In 2017, only three Giants — the since-departed Damon Harrison, Landon Collins and Olivier Vernon — kneeled during the anthem. Three years later, the Giants’ biggest star, Saquon Barkley, stood.
“We came to an agreement as a team that it’s your right to make your own decision,” Barkley said. “For me, I respect everyone that kneeled and I respect everything that is going on, but I wanted to continue to fall back on what I’m able to do in my community and try to be a leader in that aspect and try to make change that way.”
The Giants stood spread across the goal line during the playing of “Lift Every Voice and Sing” about 25 minutes before kickoff. Lorenzo Carter, one of the most outspoken Giants on racism, was in tears as the team returned to the locker room.

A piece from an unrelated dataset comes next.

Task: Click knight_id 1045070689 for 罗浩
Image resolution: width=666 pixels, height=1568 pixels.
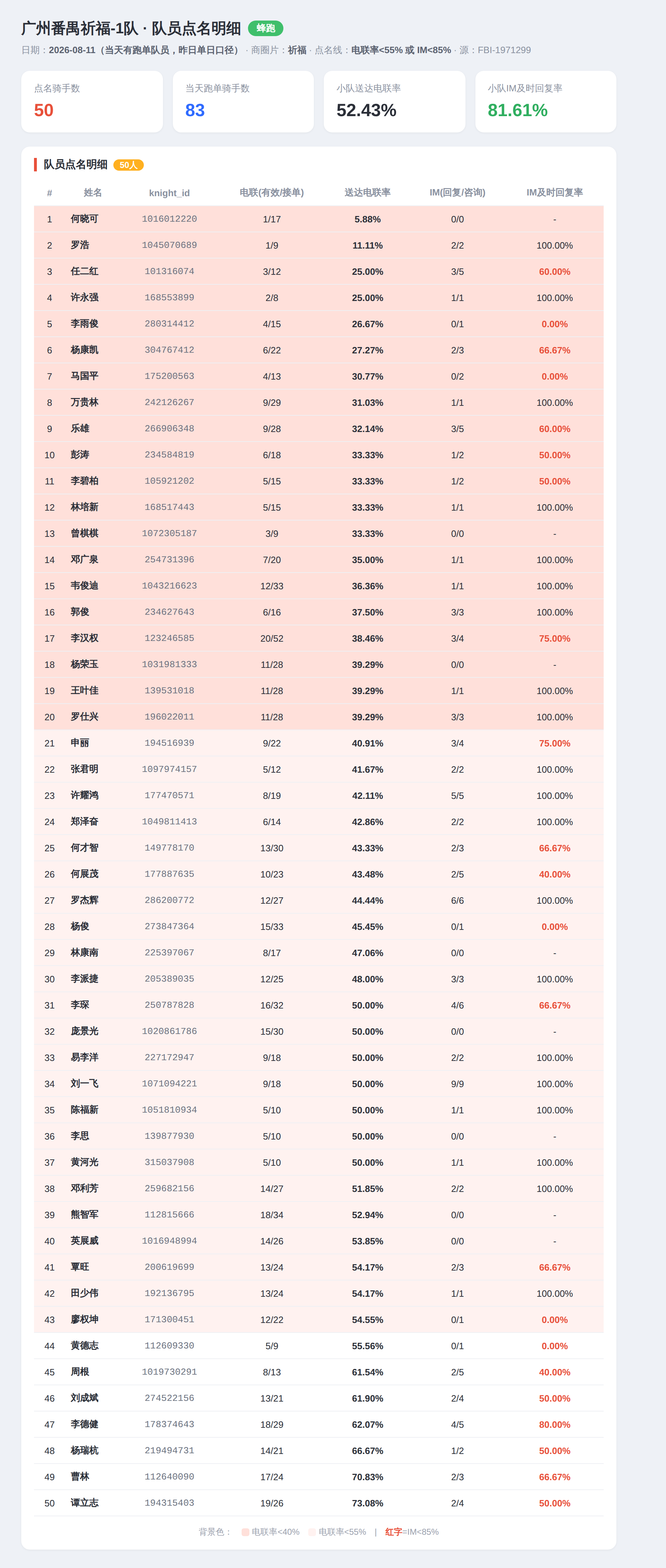Action: pos(169,245)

A video simultaneously played on the stadium big screens showing highlights of players’ community service work involved in the #TogetherBlue campaign to address areas such as poverty, homelessness, education, substance abuse, criminal justice and police-community relations. The Steelers remained in the locker room during that moment.
“We’ve had a number of discussions as a team leading up to this week and dating back to the spring,” quarterback Daniel Jones said. “That was the way we felt the most appropriate to go about it.”
Hours before kickoff, several Giants, including quarterback Daniel Jones, warmed up in black T-shirts that read “Injustice against one of us is injustice against all of us” on the front and “End Racism” on the back. They were designed by former Giants captain Michael Thomas, now a safety for the Houston Texans.